Growing your own plums
This fruit is a perennial favourite, especially the Victoria plum, which is always a best seller. Plums are very easy to care for once established and the modern varieties available have provided an opportunity to grow them in smaller gardens. Those grafted onto St Julien, semi-dwarf root stock, provides a medium sized tree of around 2-2.5m (7-8'). Growing as a fan also saves space. Plums are not grown as cordons or espaliers.
The plum is the most popular of the stone fruits, and gages, damsons and bullaces are very close family members. When choosing your tree it is necessary to decide on size, dessert or cooking plum, and blossom time. Some are earlier to blossom than others and with fewer pollinating insects around, these varieties will need extra help with a soft artists brush. Late blossomers will find life a little easier. Also, as plums are less widespread than apple trees make sure you have a self-fertile variety, or two compatible cultivars. It is also a fact that the dessert plums are less hardy than the less fleshy cooking cultivars.
- Autumn through to early spring is planting time, with October/November being the best time of all.

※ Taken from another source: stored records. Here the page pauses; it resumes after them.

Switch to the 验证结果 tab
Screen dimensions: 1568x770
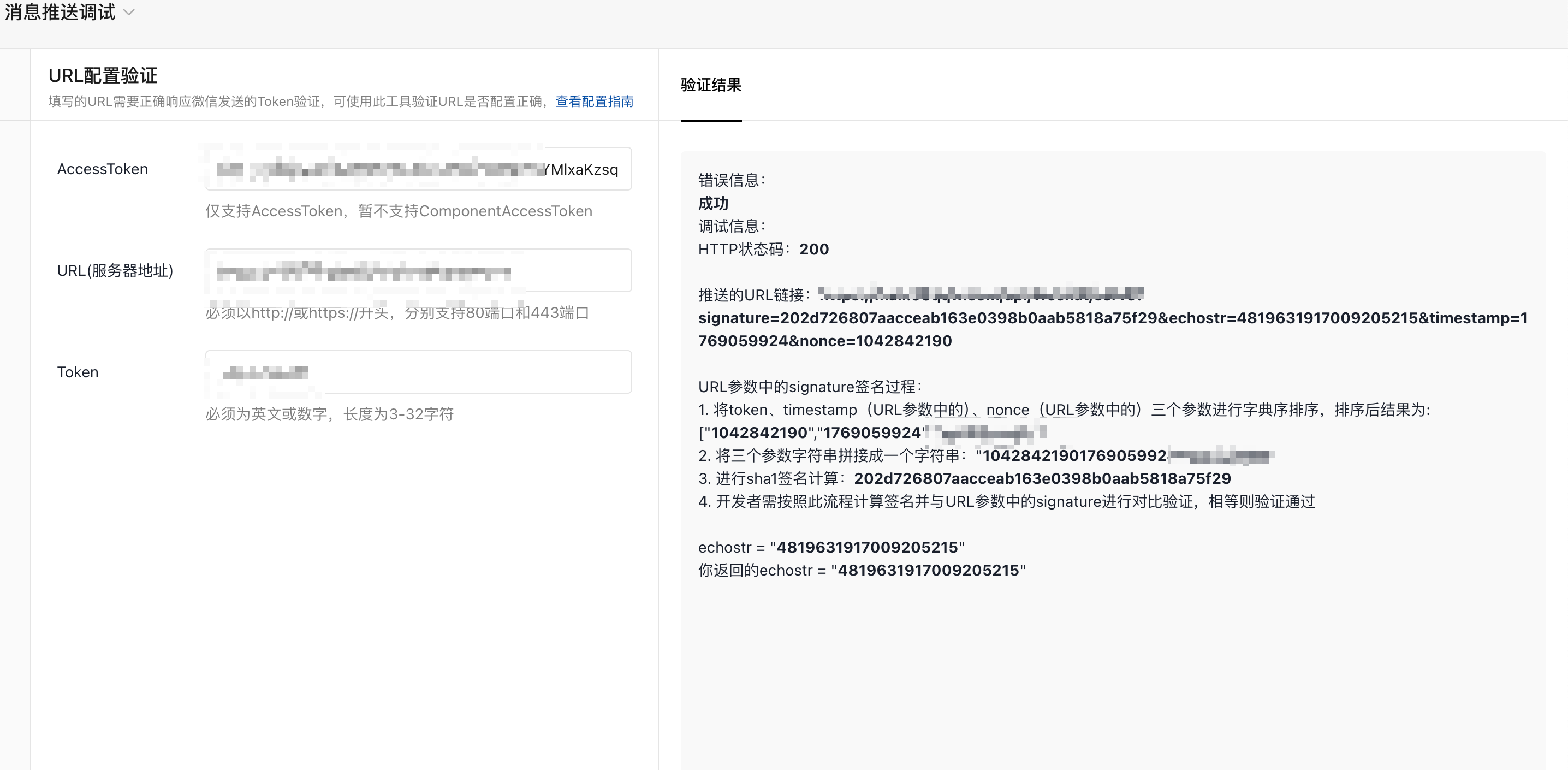pyautogui.click(x=710, y=85)
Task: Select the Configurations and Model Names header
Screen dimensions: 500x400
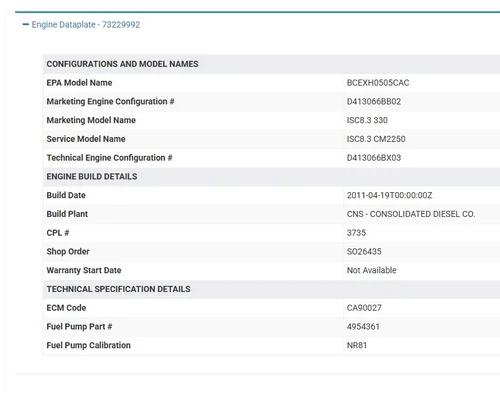Action: [x=122, y=64]
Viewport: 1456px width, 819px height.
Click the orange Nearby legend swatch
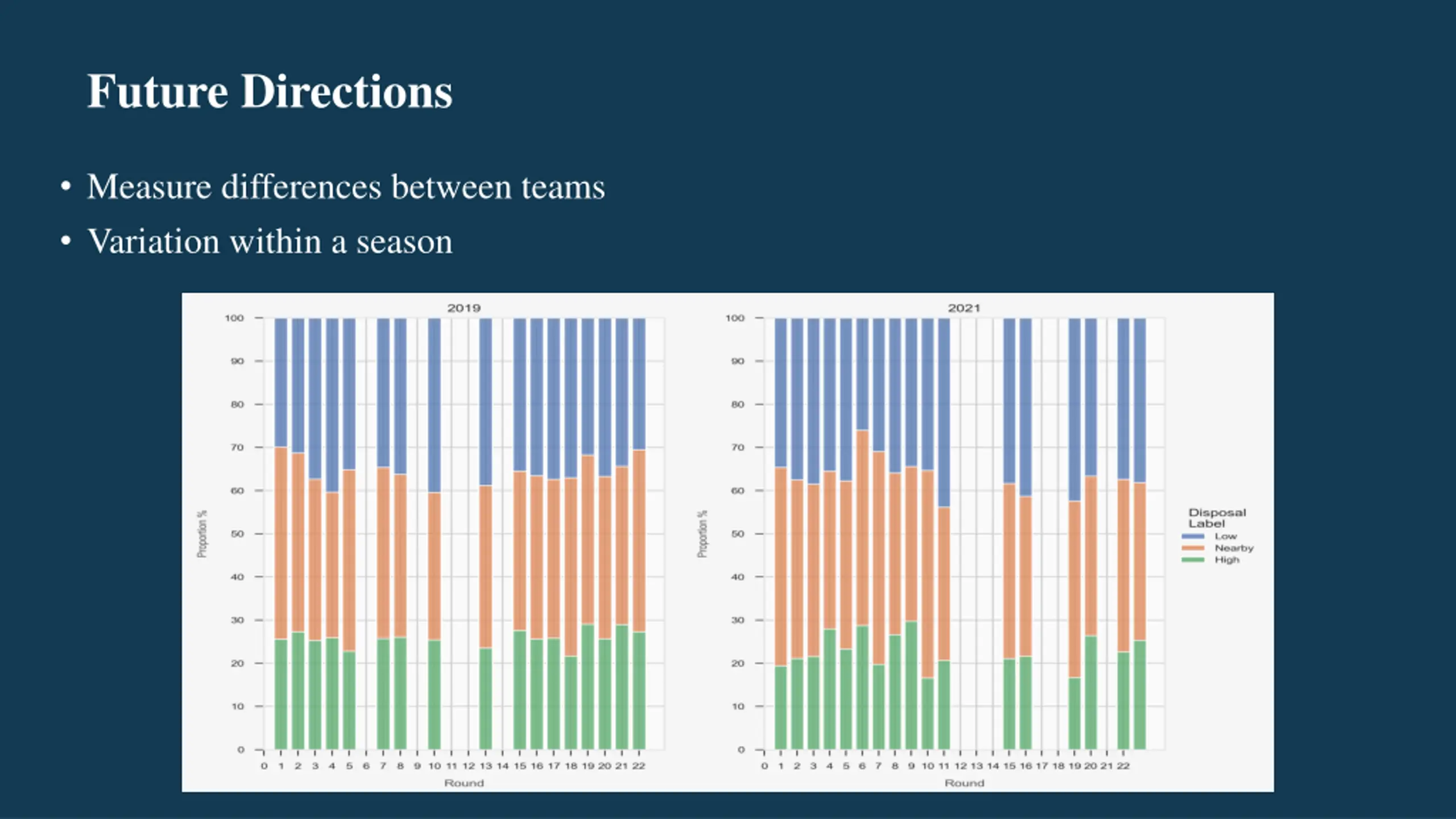[1193, 548]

- Train into a fan on a south facing wall to save space. This method makes it very easy to net to protect fruit from bird damage.

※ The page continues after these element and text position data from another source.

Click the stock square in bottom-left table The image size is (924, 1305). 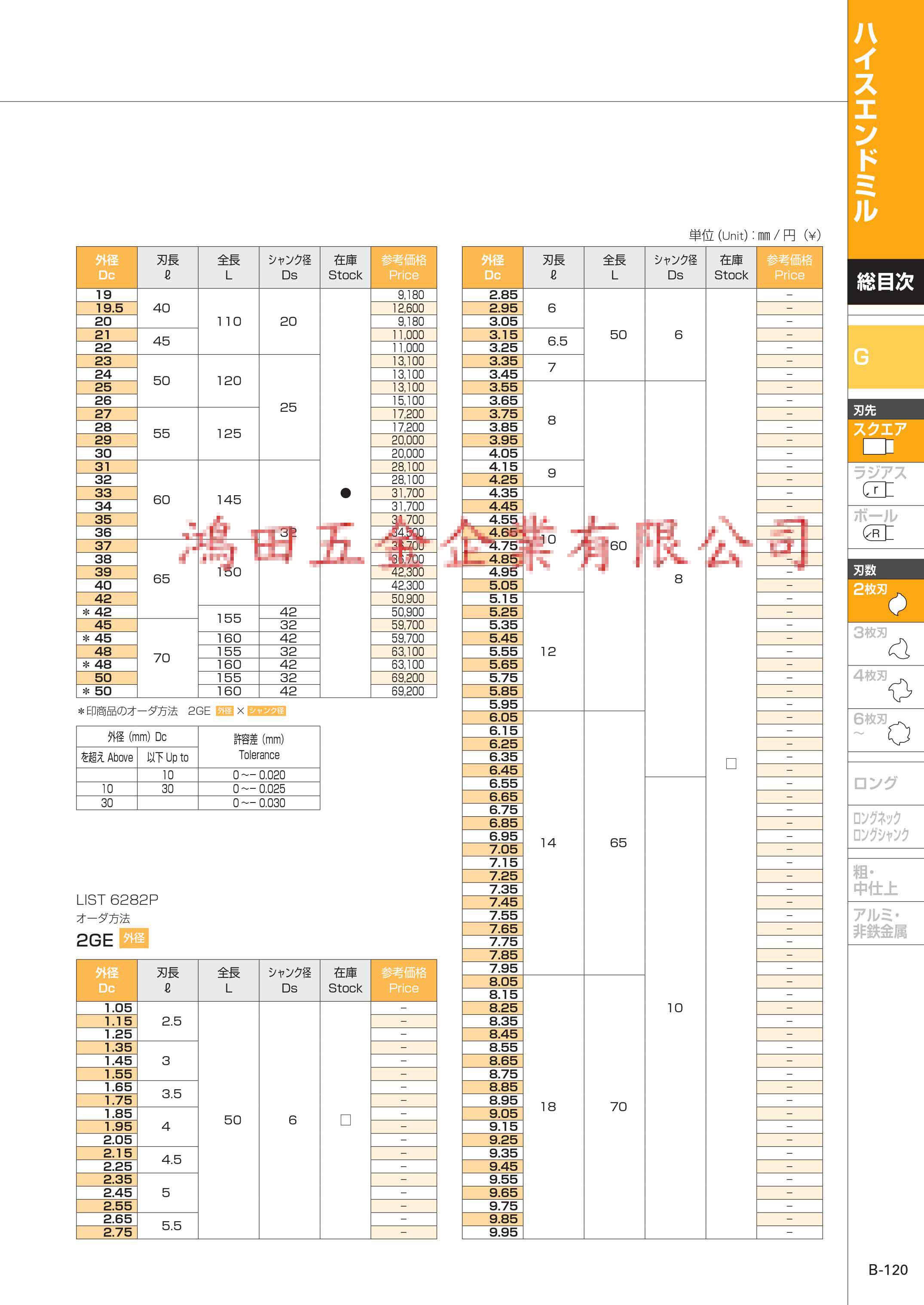tap(346, 1119)
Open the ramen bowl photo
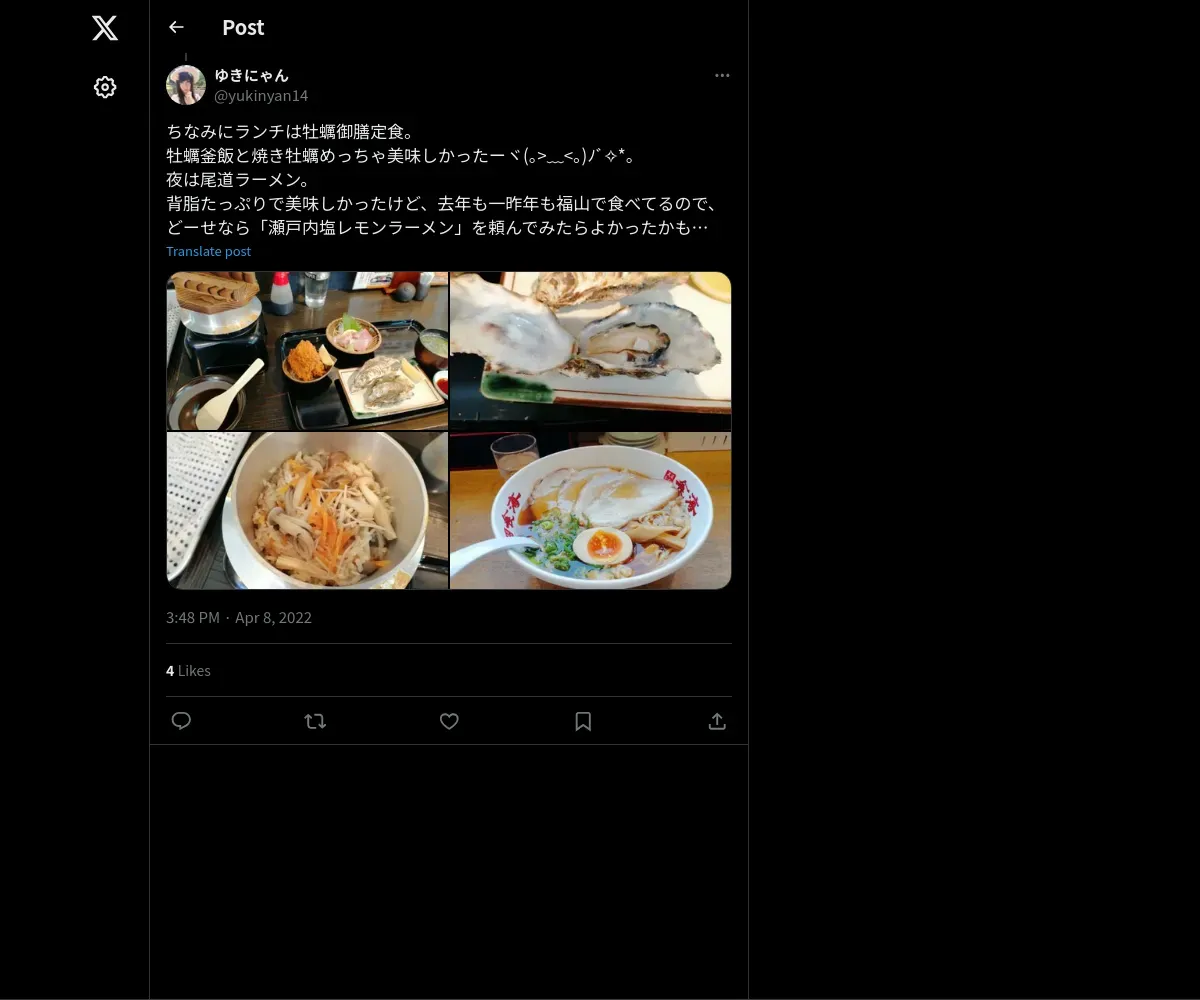The width and height of the screenshot is (1200, 1000). point(591,510)
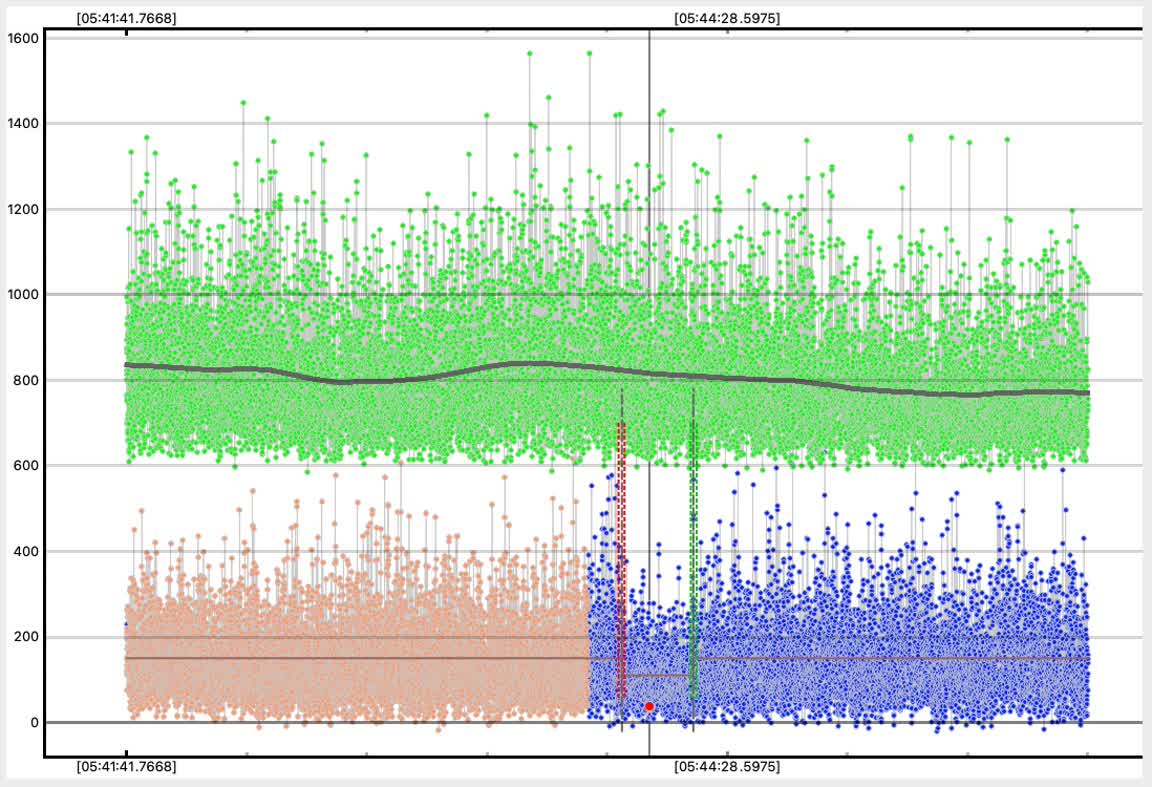The image size is (1152, 787).
Task: Click the red highlighted data point
Action: tap(649, 706)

- Pruning should be done in early summer, and all cuts painted with a sealing compound to discourage silver leaf infection.

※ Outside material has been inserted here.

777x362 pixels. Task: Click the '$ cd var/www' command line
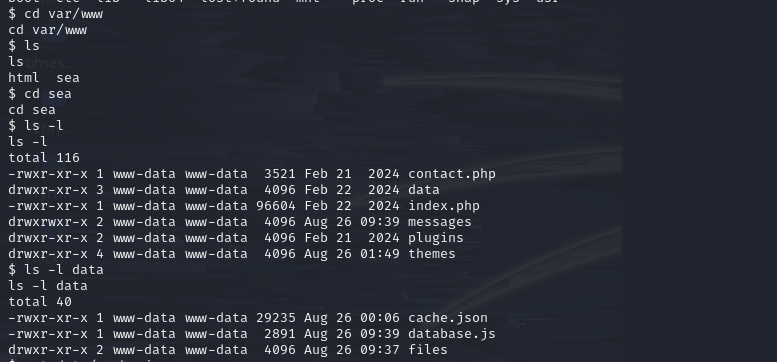coord(56,14)
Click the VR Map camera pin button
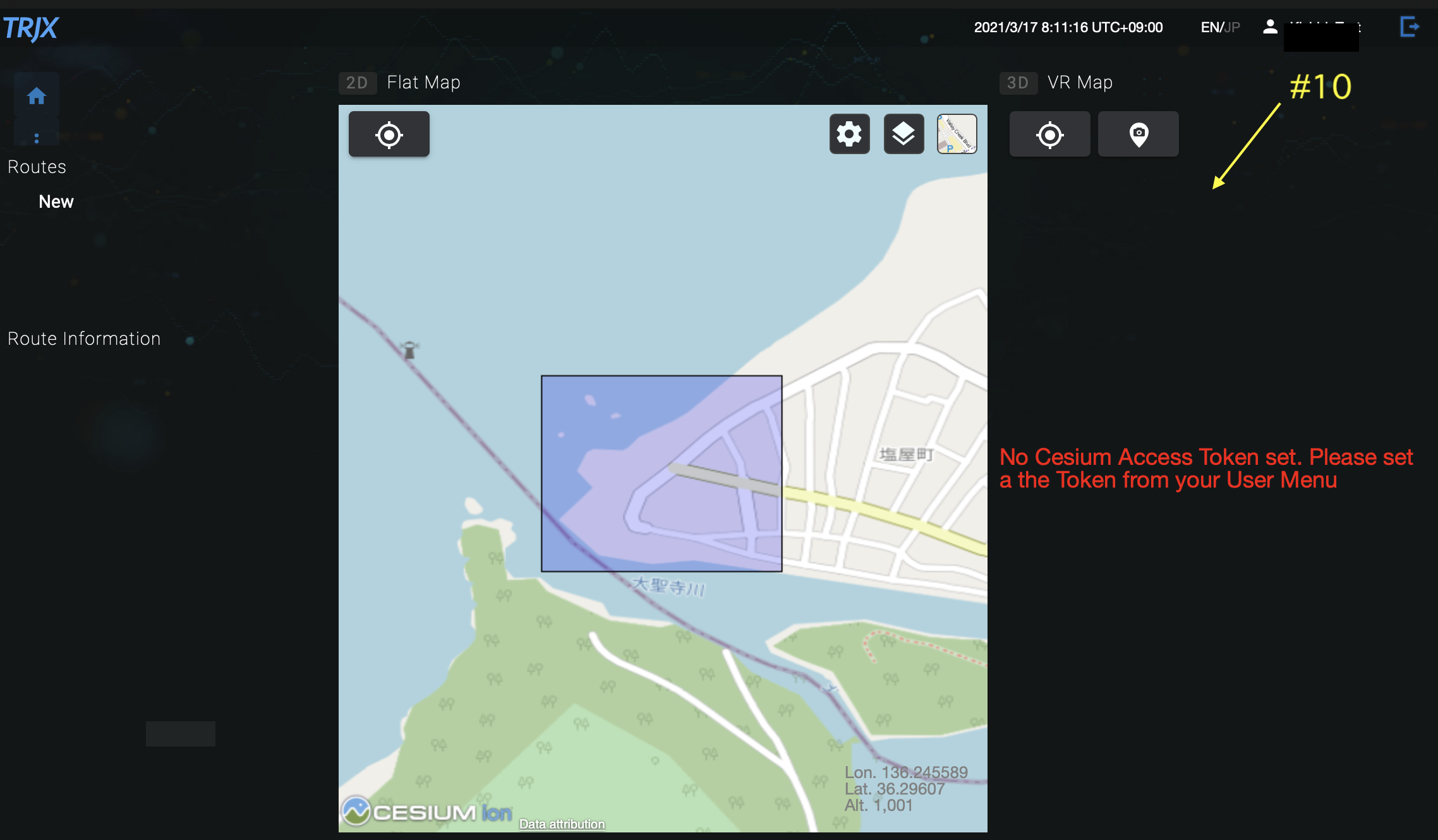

- Plums benefit from thinning the fruitlets in July, this is after the usual 'June Drop' has occurred. Remove any diseased or deformed specimens, plus the 'king fruit' in the centre which is low quality and misshapen - leave around 7.5cm (3") between fruits to allow them to develop well. Not only will this mean better, larger and juicier fruit, but the danger of broken branches from too much weight will be avoided. If there are still a large number of fruits left after thinning you can prop up the branches that are most at risk.